**Dataset rows**.
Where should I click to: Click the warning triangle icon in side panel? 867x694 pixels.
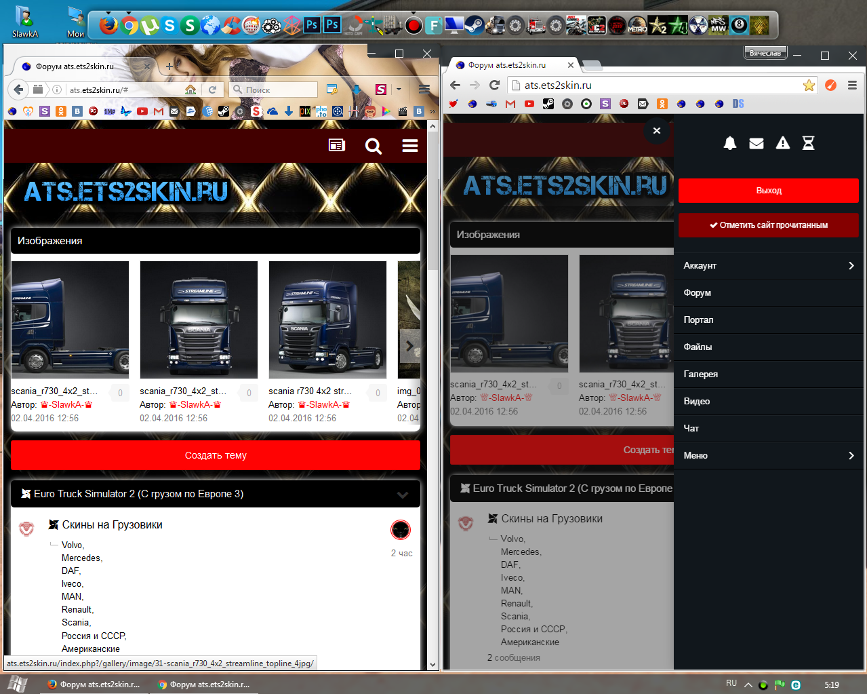(783, 143)
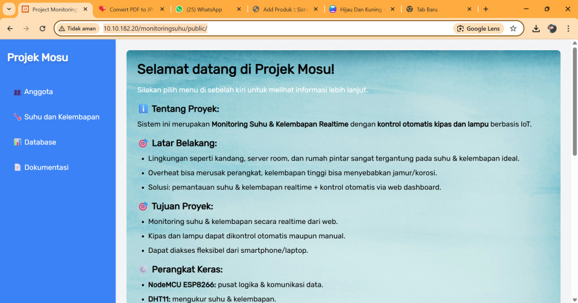Open the new tab plus button
The image size is (578, 303).
pyautogui.click(x=486, y=9)
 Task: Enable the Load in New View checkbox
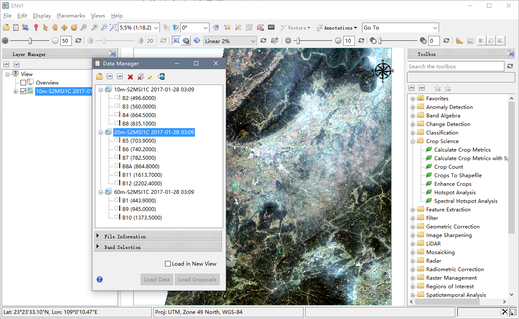(168, 264)

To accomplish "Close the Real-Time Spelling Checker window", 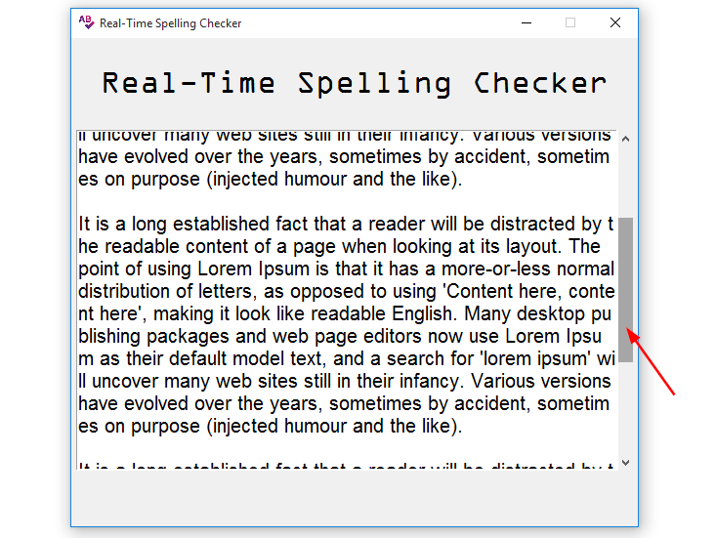I will (x=614, y=22).
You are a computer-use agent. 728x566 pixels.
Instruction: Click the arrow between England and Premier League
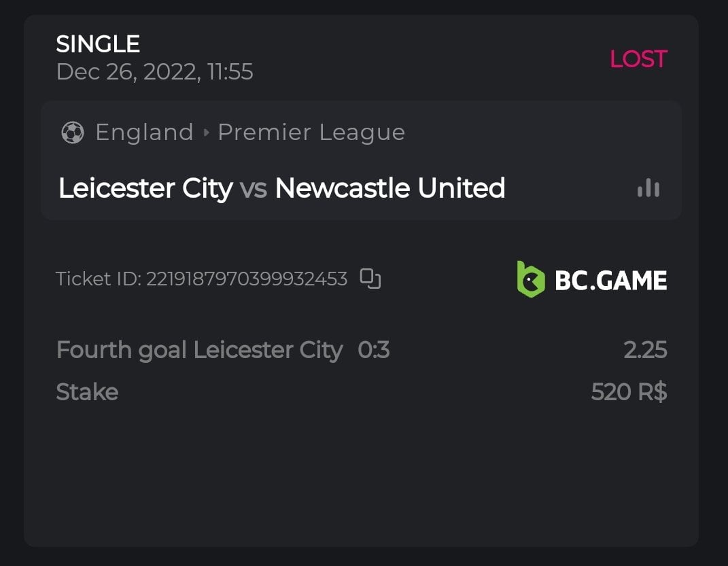tap(207, 132)
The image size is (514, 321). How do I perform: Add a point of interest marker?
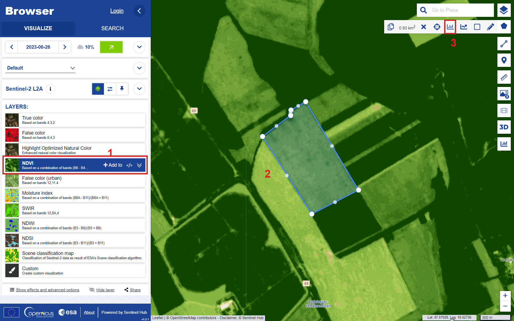[504, 60]
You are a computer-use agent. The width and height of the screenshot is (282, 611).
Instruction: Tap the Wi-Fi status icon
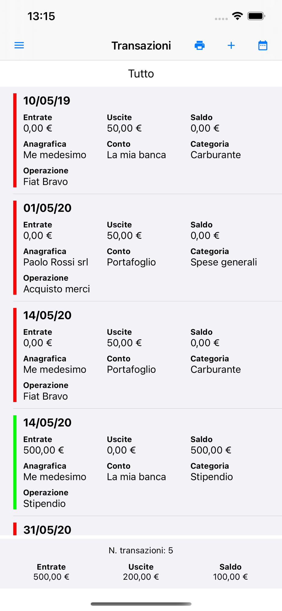pos(237,16)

**Written task**. Copy out the lines of the material starting at the line that contains "You are a computer-use agent. The" and ending at the final line of the material. Leave the pictures out of your copy.

**Solution to this task**.
You are a computer-use agent. The width and height of the screenshot is (282, 611).
Instruction: Tap the Wi-Fi status icon
pos(237,16)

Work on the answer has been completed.